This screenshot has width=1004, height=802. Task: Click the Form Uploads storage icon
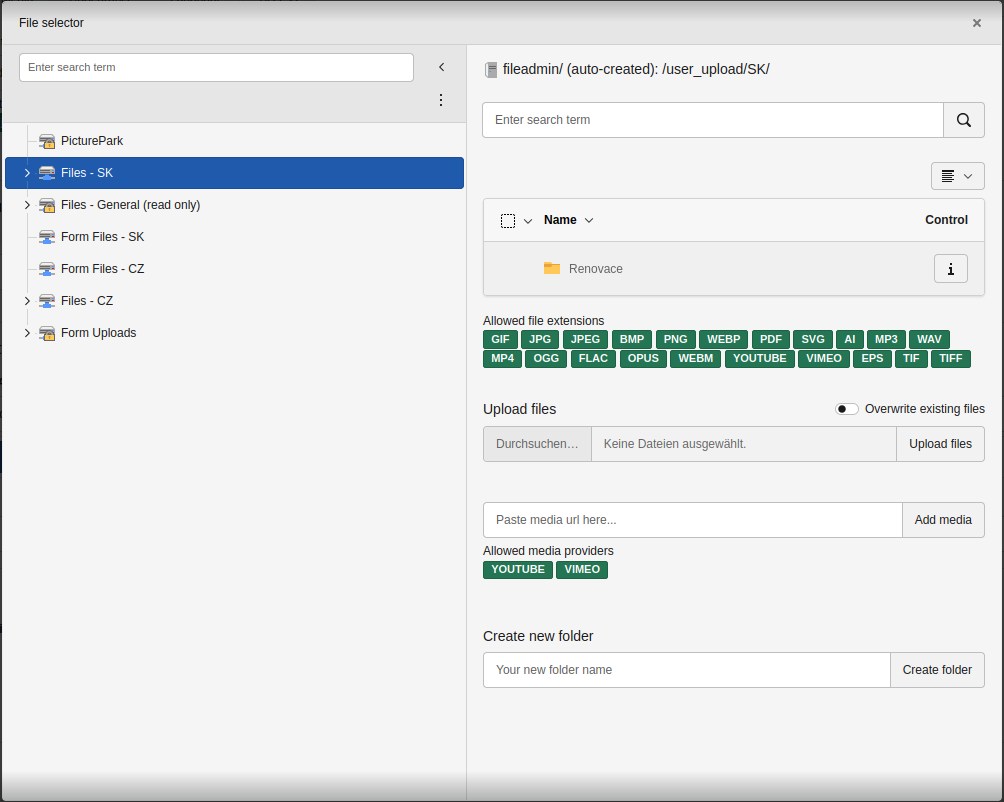pos(47,333)
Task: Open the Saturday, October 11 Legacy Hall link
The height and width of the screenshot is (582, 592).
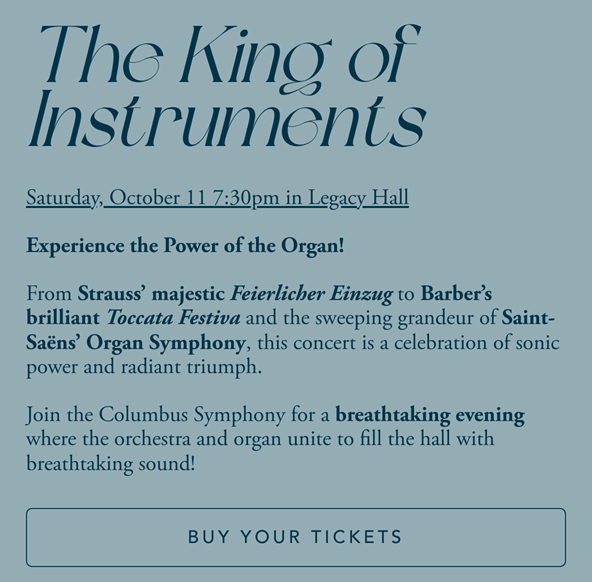Action: pyautogui.click(x=217, y=198)
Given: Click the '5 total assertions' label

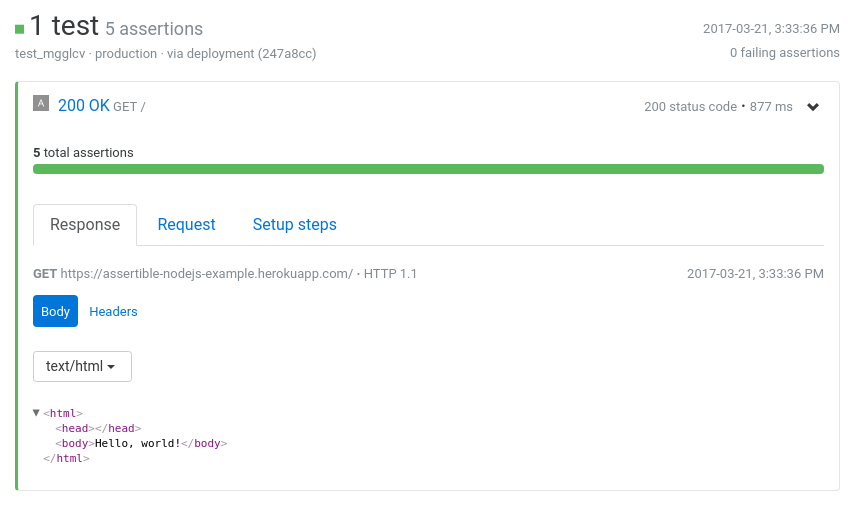Looking at the screenshot, I should [x=83, y=153].
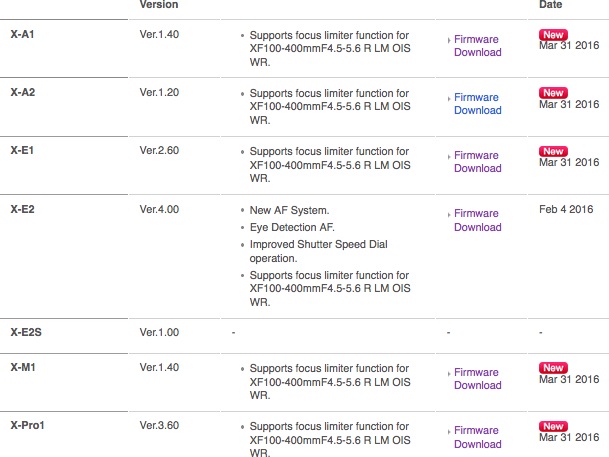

-*-*-

**Task prompt**
Please reproduce the listing from its start through the line containing "Action: pyautogui.click(x=217, y=198)", both included, and omit the pictures from your copy.

**Written answer**
This screenshot has width=1004, height=802. Task: Click the Form Uploads storage icon
pos(47,333)
Task: Open the Saturday, October 11 Legacy Hall link
The height and width of the screenshot is (582, 592).
Action: pyautogui.click(x=217, y=198)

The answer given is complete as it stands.